Collected data entries
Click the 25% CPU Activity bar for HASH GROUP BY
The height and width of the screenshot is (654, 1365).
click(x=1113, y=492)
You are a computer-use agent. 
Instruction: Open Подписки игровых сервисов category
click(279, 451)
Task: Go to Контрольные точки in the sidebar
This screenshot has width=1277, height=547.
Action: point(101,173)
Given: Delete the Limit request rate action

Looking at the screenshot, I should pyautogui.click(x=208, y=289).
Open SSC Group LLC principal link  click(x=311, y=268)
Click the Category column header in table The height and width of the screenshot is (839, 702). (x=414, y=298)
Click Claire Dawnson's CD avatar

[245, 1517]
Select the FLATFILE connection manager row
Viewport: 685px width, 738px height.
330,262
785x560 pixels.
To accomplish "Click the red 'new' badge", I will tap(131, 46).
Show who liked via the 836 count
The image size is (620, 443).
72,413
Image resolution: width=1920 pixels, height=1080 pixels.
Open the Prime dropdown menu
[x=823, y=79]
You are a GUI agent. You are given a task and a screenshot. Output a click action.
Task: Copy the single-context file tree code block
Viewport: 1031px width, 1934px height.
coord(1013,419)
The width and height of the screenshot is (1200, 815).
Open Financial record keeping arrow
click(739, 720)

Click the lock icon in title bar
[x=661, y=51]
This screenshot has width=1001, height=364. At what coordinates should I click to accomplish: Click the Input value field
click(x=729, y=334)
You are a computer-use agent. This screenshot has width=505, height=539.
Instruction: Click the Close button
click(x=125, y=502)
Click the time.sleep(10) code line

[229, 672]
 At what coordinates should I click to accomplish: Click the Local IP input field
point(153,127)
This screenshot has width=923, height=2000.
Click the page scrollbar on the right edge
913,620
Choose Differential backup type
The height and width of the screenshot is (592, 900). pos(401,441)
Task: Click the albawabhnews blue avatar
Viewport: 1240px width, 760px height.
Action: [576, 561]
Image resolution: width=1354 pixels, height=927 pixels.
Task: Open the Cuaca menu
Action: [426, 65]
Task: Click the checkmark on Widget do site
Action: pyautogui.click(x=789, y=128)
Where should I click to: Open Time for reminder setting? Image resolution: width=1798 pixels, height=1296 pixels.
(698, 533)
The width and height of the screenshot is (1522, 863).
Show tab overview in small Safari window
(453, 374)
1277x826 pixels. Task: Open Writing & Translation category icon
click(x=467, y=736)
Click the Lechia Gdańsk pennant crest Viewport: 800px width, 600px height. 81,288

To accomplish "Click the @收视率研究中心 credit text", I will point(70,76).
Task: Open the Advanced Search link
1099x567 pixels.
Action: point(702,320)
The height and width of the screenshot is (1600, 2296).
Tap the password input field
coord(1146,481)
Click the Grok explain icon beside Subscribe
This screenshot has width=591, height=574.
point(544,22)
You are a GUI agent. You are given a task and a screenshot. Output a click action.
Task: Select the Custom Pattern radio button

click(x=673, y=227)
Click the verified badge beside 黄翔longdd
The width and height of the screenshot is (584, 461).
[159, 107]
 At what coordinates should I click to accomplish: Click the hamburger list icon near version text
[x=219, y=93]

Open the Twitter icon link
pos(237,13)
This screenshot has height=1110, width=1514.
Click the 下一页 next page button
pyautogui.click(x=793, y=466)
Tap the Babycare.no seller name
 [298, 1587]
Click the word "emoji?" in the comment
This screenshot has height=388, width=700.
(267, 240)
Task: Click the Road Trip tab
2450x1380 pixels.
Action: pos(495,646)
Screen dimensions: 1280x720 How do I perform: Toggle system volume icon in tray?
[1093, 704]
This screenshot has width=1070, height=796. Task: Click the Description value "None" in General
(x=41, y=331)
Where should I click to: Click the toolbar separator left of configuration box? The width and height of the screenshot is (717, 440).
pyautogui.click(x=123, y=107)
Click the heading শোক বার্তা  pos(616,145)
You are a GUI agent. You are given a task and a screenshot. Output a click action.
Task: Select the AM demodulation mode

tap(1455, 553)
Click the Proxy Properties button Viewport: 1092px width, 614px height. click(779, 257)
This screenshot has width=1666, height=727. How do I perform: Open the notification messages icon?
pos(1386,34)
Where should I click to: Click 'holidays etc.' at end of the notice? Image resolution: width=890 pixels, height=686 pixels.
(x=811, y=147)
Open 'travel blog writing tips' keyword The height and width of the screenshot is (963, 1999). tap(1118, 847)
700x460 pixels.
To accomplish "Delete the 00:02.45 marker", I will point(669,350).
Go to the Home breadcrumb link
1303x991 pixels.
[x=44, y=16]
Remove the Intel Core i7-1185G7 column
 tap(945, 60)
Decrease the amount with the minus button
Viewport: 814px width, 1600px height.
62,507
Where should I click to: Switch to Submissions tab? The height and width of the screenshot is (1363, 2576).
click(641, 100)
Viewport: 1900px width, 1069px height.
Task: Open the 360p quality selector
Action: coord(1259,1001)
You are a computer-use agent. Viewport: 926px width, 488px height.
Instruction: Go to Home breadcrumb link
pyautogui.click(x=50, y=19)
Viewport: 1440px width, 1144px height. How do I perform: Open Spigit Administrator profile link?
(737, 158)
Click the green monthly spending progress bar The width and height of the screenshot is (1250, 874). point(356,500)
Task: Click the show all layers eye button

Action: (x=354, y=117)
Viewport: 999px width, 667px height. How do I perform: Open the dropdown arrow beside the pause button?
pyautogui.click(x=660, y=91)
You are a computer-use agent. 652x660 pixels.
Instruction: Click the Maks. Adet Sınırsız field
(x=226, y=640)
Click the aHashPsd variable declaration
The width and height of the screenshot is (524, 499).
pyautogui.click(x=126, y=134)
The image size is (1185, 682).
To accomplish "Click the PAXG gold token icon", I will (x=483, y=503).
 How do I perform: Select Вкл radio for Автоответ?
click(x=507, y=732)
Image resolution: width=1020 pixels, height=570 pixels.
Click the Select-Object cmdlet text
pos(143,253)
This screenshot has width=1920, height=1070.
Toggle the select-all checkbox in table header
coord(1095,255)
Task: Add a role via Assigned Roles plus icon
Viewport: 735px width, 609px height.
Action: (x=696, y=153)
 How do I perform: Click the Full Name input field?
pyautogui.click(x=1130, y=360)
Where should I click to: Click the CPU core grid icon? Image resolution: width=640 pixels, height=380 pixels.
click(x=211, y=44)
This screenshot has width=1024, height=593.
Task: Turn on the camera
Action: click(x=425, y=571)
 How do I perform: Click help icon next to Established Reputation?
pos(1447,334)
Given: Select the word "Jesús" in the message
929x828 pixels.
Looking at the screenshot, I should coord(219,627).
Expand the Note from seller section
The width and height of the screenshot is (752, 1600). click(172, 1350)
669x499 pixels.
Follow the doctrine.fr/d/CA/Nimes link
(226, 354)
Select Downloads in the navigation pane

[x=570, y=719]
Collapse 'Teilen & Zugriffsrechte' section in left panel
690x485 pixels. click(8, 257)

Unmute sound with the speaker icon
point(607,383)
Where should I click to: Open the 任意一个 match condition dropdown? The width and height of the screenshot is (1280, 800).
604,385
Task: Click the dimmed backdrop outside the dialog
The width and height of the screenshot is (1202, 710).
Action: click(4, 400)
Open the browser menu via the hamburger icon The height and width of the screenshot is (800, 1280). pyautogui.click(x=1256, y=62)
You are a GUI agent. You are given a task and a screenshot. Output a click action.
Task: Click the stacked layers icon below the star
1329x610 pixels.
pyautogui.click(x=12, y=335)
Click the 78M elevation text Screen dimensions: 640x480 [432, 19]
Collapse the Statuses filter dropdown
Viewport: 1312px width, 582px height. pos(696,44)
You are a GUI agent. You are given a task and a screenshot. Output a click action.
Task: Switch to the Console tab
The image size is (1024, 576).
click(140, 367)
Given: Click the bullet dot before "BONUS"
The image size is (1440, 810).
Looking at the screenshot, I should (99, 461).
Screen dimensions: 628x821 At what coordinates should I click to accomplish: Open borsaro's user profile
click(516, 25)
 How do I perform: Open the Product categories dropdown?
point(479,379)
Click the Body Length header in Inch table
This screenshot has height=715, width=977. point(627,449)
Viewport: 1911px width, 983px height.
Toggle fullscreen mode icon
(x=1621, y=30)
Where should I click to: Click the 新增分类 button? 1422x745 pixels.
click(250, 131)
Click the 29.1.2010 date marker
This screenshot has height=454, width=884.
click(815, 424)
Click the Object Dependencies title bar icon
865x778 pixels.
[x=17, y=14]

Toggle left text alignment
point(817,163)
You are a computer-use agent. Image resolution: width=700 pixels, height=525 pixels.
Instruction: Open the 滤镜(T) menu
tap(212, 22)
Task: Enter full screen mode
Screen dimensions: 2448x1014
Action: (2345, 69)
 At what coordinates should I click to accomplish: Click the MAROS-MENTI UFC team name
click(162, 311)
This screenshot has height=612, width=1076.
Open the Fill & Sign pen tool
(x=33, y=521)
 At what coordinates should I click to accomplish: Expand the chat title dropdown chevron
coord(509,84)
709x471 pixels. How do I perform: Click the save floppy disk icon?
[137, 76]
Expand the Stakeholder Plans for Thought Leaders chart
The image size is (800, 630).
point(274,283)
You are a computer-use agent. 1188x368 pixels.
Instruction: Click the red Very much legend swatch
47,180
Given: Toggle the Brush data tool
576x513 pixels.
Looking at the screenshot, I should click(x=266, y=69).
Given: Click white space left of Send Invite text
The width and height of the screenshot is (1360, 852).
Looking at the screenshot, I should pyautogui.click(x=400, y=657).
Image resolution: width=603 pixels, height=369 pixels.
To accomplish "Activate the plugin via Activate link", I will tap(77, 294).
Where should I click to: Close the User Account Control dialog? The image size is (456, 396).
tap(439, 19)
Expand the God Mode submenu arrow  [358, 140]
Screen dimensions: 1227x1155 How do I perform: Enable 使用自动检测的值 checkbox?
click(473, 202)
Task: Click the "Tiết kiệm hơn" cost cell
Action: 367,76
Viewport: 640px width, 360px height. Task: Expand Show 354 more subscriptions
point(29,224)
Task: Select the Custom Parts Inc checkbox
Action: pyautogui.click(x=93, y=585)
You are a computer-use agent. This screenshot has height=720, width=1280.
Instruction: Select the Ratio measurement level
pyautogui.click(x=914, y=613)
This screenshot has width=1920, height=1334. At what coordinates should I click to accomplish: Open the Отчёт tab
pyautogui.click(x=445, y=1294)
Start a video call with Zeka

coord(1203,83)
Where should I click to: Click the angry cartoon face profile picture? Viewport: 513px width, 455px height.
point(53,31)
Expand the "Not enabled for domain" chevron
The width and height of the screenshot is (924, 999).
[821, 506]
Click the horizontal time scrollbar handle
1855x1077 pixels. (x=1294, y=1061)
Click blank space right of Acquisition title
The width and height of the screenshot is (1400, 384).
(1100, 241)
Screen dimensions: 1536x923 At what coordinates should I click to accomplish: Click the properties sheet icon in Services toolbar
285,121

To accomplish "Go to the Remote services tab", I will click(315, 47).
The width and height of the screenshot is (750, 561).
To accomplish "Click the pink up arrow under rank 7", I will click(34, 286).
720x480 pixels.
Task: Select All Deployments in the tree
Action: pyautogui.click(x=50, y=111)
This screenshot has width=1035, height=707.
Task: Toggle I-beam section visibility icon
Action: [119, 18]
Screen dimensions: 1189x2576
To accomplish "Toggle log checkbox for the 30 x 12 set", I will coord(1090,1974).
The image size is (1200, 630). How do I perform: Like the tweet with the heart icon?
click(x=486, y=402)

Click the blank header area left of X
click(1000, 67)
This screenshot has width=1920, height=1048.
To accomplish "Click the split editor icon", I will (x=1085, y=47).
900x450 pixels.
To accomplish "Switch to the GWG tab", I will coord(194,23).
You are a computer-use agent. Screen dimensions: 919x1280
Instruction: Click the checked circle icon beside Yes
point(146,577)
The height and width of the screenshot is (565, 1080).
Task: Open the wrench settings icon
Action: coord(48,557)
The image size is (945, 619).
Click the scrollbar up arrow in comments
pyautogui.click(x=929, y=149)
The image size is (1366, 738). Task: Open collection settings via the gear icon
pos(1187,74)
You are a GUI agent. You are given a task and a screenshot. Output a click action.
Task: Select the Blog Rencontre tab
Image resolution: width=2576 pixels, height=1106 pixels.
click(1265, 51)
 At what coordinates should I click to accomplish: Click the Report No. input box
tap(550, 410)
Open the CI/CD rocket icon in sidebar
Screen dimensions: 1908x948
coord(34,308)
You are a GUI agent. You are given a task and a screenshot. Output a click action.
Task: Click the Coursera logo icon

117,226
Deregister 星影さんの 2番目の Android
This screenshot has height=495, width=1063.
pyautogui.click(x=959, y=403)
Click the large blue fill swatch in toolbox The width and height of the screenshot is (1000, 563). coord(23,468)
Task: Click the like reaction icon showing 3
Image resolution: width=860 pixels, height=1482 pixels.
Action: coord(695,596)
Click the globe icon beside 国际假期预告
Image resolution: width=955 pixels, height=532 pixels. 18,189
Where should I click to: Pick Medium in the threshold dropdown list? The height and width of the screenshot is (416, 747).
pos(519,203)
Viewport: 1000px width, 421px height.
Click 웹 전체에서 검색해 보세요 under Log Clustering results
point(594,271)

● **THE TASK**
Please copy the lines above from the line with "576x513 pixels." up to and including the line with "Image resolution: width=603", exactly as written and with nothing else.

● **ANSWER**
576x513 pixels.
Looking at the screenshot, I should click(x=266, y=69).
Given: Click white space left of Send Invite text
The width and height of the screenshot is (1360, 852).
Looking at the screenshot, I should pyautogui.click(x=400, y=657).
Image resolution: width=603 pixels, height=369 pixels.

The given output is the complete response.